### Excerpt from a dataset
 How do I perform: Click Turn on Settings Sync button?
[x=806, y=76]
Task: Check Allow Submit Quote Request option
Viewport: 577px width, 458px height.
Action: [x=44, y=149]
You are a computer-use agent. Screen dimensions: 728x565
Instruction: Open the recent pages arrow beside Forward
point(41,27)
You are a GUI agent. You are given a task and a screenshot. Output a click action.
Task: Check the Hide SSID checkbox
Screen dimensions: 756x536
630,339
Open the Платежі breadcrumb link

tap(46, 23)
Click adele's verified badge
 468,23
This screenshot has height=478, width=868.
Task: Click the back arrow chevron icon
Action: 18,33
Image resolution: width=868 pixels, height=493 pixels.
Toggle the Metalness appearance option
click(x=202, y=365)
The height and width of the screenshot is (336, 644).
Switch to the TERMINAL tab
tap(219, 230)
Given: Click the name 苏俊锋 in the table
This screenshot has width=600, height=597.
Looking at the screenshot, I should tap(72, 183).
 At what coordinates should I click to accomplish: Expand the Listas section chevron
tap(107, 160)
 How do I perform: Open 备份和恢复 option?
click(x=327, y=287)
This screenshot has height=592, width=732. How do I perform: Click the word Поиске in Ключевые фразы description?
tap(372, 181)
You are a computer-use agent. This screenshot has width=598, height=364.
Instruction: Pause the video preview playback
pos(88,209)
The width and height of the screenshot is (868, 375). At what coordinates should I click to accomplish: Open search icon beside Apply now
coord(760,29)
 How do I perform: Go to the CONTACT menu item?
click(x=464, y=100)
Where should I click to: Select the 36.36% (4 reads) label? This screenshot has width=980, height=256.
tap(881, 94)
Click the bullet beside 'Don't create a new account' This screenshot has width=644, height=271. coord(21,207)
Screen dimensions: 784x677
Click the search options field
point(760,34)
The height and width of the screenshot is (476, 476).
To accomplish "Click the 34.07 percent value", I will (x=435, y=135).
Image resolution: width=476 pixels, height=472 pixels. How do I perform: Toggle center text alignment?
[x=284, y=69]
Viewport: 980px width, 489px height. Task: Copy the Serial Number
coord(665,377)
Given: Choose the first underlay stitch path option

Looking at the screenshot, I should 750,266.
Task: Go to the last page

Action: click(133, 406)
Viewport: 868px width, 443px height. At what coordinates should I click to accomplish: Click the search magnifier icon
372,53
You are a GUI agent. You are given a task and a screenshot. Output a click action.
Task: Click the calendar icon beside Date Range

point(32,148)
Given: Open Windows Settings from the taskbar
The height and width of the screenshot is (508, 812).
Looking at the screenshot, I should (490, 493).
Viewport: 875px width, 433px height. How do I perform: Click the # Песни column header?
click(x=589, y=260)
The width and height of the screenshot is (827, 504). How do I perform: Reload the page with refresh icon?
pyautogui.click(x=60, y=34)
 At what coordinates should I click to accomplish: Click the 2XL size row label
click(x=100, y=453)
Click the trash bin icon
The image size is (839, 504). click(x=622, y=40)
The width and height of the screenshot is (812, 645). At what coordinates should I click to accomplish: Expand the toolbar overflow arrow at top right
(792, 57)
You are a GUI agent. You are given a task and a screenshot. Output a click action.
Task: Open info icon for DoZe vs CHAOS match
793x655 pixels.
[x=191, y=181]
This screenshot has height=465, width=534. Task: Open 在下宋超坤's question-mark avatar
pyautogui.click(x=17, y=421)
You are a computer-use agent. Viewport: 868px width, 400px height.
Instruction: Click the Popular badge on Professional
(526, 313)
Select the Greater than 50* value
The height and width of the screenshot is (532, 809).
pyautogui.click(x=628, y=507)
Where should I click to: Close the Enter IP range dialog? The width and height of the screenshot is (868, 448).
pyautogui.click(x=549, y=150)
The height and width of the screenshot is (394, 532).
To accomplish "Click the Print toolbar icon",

### Job
Please report each line above that contains the word "Open". Case counts.

### Answer to the task
Instruction: Open the recent pages arrow beside Forward
Open the Платежі breadcrumb link
 How do I perform: Open 备份和恢复 option?
The width and height of the screenshot is (868, 375). At what coordinates should I click to accomplish: Open search icon beside Apply now
Given: Open Windows Settings from the taskbar
Task: Open info icon for DoZe vs CHAOS match
This screenshot has height=465, width=534. Task: Open 在下宋超坤's question-mark avatar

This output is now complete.